Letztes Update am Do, 01.11.2018 15:24

TT / Tiroler Tageszeitung Onlineausgabe


Bundesliga

Wacker-Bilanz voller Visionen: Träumen wird noch erlaubt sein

Zwischen Trainingszentrum und Verlustzahlen: Die Zukunft des FC Wacker Innsbruck soll mit neuen Sponsoren auf Schiene gebracht werden.

© imagoDie Sportzone Rungg in Eppan dient dem geplanten Wacker-Trainingszentrum in Mieming als Vorbild.



Von Florian Madl

Innsbruck – Wenn der FC Wacker Innsbruck in der Vergangenheit zu Hintergrundgesprächen lud, schwang stets ein wenig Nüchternheit mit. Motto: Wir arbeiten hart, aber das Budget lässt keine weiten Sprünge zu. Gestern nahm sich das ein wenig anders aus, da mischte sich Unternehmergeist in die bescheidene Bestandsaufnahme. „Wir bilanzierten in der Vorsaison mit 70.000 Euro Plus, wir können stolz sein“, eröffnete Präsident Gerhard Stocker, um im gleichen Atemzug zu erwähnen: „Noch müssen wir 465.000 Euro Verlust abbauen.“ Das zu bewerkstelligen, sei eine „Riesen-Challenge“.

Doch Stocker und sein General Manager Alfred Hörtnagl blicken lieber voraus: etwa auf das Projekt Trainingszentrum in Mieming, das sich in der Flächenwidmungsphase befinde. Die Schmalspurvariante (8,1 Mio. €) erscheint als realistische Basis, die Deluxe-Version (mit Skaterplatz der Gemeinde etc./15,6 Mio. €) als Gedankenmodell.

Erst bei drei von 20 Schritten

Nun gehe es um Finanzierung (Förderungen, Eigenkapital, Crowdfunding, Sponsoren, Investoren) und einen Zeitplan: acht Monate Planung, 12 bis 14 Monate Bauzeit. „Wir sind erst bei drei von 20 Schritten“, veranschaulicht der mit dem Projekt betraute Peter Margreiter.

Auch zeitnah soll die Wacker-Zukunft auf Schiene gebracht werden. Die bereits angekündigte Marketing-Kooperation mit dem renommierten Schweizer Unternehmen Infront soll dem Verein die Möglichkeit verschaffen, in der internationalen Sponsorenlandschaft Kontakte zu knüpfen.

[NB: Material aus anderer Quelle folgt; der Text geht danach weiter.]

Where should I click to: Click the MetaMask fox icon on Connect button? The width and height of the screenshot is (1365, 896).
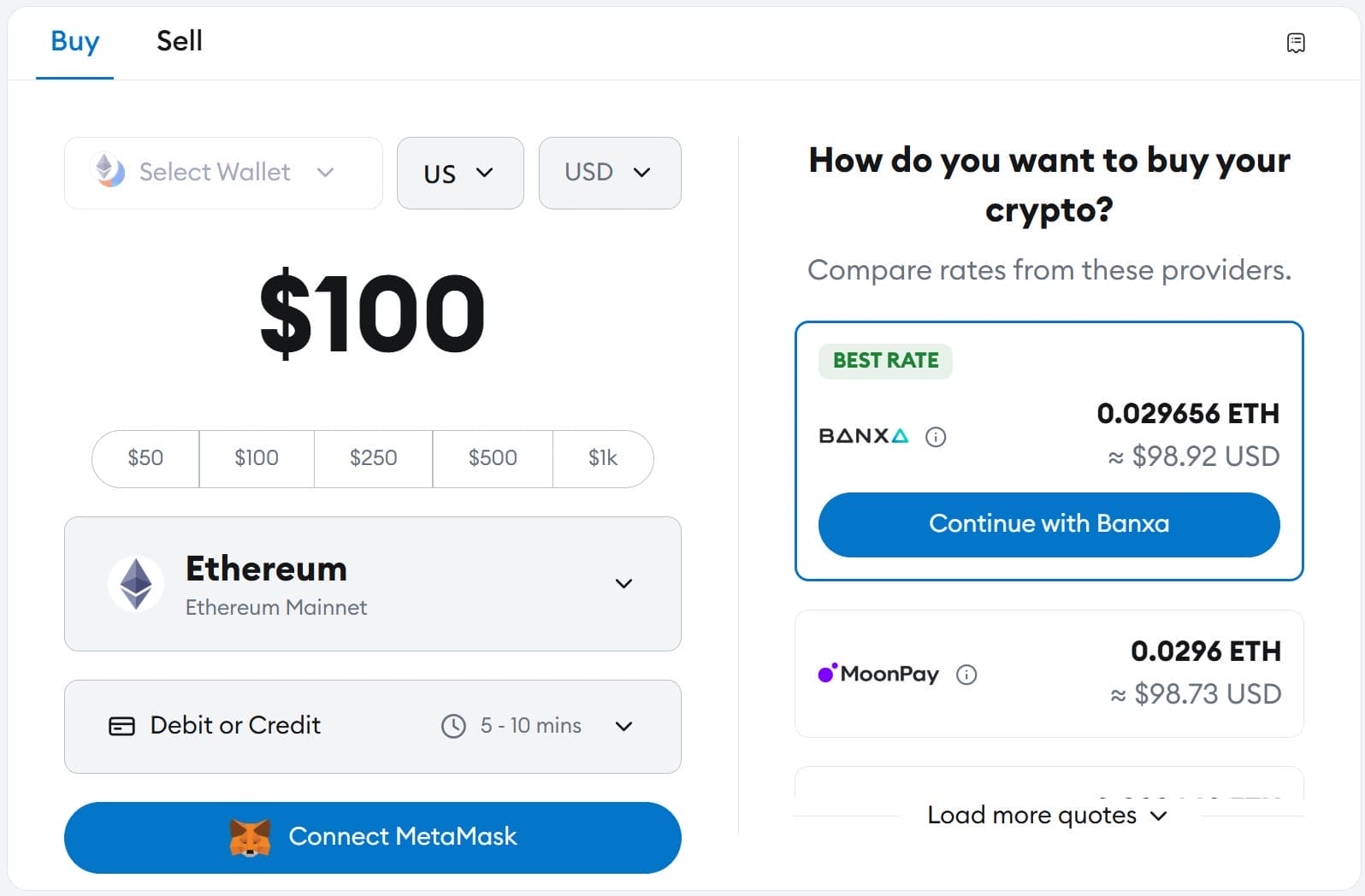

„Es ist der nächste Schritt, außerhalb Tirols Partner zu finden“, freute sich Gerhard Stocker bei der gestrigen Präsentation. Drei bis vier Leute werden sich künftig in Innsbruck neben Sponsoren um VIP und Hospitality bemühen, ein 70-seitiger Vertrag regelt die mit Anfang November beginnende Zusammenarbeit im Detail.

Budgetzahlen FC Wacker Innsbruck

Verlustvortrag aktuell: 465.000 Euro (in der Vorsaison 535.000)

Sponsoring: 2.785.000 Euro (in der Vorsaison 2.267.594)

Bundesliga-Geld (TV etc.): 1.750.000 Euro (in der Vorsaison 489.940)

Einmalerlöse (Transfers): derzeit keine (in der Vorsaison 635.000, u.a. Patrick Eler)

Refundierungen: 840.000 Euro (Vorsaison: 842.000)

Sonstiges: 1.546.000 Euro (Vorsaison: 1.021.500).

Die früher geäußerte Sorge, dass der Verein angesichts der Vermarktung aller kommerziellen Rechte des Vereins um seine Identität bangen müsste, räumte Präsident Gerhard Stocker gestern aus: „In den Statuten des Vereins ist alles geregelt, außerdem haben wir bei jedem möglichen Abschluss ein Vetorecht.“

In einer Vereinsaussendung wird der Managing Director von Infront Austria, Stefan Krauß, mit salbungsvollen Worten zitiert: „Ich freue mich, dass wir nun auch Österreich zu unserem umfangreichen Fußball-Portfolio zählen können.“ Man wolle daran mitwirken, den FC Wacker als feste Größe in der Bundesliga zu etablieren.

Schon in der Vergangenheit war man mit Infront in Kontakt, damals scheiterte eine Kooperation an Vertragsdetails. So muss der FC Wacker künftig keine Provision auf bestehende Sponsorenverträge abliefern, die vor dem 1. September geschlossen wurden. Die Hoffnung auf dringend benötigte Geldgeber lebt.